Peziza phyllogena, commonly known as the common brown cup or the pig-ear cup, is a species of fungus in the family Pezizaceae. A saprobic species, the fungus produces brownish, cup-shaped fruit bodies that grow singly or in clusters on either soil or well-rotted wood. It is found in Europe, North America, and Iceland, where it fruits in the spring.

==Taxonomy==
The species was first described by Mordecai Cubitt Cooke in 1877, based on material from South Carolina sent to him by American botanist Henry William Ravenel. In a 1987 publication, Donald Pfister placed Peziza badioconfusa in synonymy with P. phyllogena.
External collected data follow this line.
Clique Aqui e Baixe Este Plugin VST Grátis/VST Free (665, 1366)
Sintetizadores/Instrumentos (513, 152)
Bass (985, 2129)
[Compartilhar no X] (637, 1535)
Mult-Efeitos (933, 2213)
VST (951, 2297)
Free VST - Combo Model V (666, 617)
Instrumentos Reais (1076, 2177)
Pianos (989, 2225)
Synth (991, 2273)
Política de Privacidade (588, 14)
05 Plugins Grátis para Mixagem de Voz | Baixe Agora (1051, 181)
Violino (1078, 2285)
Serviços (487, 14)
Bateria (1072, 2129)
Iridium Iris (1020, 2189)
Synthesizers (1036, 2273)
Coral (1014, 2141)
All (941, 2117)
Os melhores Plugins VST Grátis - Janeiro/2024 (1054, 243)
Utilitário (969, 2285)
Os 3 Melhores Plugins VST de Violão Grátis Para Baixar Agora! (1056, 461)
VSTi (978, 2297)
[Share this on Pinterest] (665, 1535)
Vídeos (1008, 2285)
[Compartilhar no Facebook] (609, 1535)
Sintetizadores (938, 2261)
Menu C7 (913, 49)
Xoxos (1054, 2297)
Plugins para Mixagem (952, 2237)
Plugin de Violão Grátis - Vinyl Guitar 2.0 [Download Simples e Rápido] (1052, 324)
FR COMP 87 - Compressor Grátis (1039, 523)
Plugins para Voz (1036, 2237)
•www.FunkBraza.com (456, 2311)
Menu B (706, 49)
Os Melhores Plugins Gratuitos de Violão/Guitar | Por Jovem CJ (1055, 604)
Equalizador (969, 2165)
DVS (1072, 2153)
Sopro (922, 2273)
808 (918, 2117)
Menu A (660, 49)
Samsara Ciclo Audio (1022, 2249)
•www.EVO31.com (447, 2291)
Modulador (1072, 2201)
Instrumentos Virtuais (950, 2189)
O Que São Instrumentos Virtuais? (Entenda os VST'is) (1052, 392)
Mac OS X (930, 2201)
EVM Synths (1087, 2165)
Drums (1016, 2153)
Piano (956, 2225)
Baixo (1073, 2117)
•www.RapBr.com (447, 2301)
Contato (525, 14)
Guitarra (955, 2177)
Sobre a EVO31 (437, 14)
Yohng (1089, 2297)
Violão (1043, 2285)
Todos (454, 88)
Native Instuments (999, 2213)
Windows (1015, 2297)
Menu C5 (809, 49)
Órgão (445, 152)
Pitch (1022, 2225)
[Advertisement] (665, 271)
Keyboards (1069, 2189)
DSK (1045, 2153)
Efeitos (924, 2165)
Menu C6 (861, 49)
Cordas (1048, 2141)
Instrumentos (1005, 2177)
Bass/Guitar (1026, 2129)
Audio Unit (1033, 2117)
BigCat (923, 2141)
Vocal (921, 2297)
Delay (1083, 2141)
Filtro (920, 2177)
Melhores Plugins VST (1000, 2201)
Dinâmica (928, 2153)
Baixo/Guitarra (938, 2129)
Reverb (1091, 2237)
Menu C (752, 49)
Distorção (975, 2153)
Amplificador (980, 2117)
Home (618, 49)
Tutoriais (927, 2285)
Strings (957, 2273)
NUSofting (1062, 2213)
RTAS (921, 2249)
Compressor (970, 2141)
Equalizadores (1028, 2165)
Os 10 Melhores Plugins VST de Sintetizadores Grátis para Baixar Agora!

The former species had been described by Richard P. Korf in 1954; in that publication, Korf noted "It is perhaps our commonest large cup-fungus, and it seems to me that it must have been described before 1897 by some European or American author, but I have seen no types which match it." It is commonly known as the common brown cup, or the pig-ear cup.

==Description==
The fruit bodies of Peziza phyllogena are cup-shaped, measuring 3–8 cm in diameter. The flesh is thin and fragile, and the sides of the cup are often compressed or lobed. The cups do not have a stem, and instead are attached to the substrate at a narrow central point on the bottom. The inner surface of the cup is dark purplish brown to dark reddish gray, while the outer surface is similar to the inner surface, or may have more purplish tones. The cup margin is thin, with a sharp edge, and it turns black as it dries. The edibility of the fungus was unknown, but Roger Phillips considers it edible.
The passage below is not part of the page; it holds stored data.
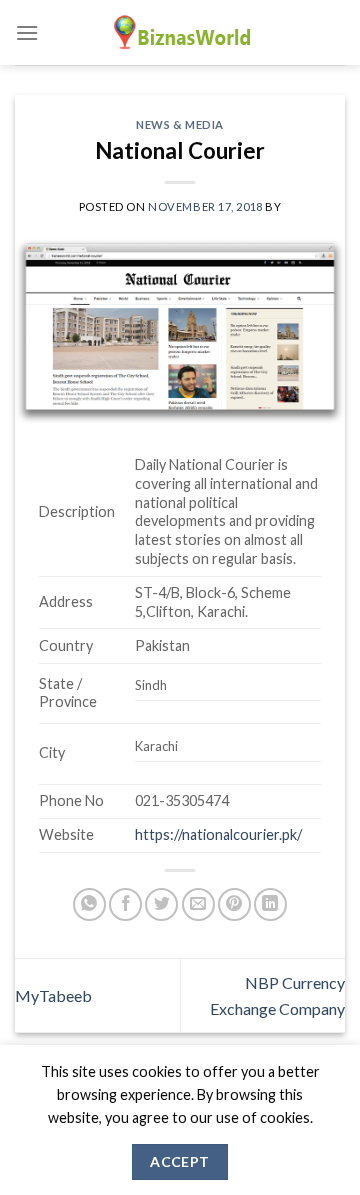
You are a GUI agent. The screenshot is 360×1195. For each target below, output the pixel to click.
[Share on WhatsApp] (89, 904)
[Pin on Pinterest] (234, 904)
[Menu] (27, 32)
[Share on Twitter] (161, 904)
The spore print is hyaline (translucent) to pale cream. The spores are ellipsoid, covered with warts, and measure 17–23 by 8–13 μm. The asci (spore-bearing cells) are operculate (containing a lid-like covering over the opening), eight-spored, and cylindrical, measuring 215–285 by 11.5–13.5 μm.

==Habitat and distribution==
Peziza phyllogena grows solitarily or in dense clusters on soil or on well-decayed logs. Fruit bodies usually appear in early spring. The fungus has a widespread distribution in North America, especially the upper Midwest of the United States. It was newly recorded from Iceland in 2007.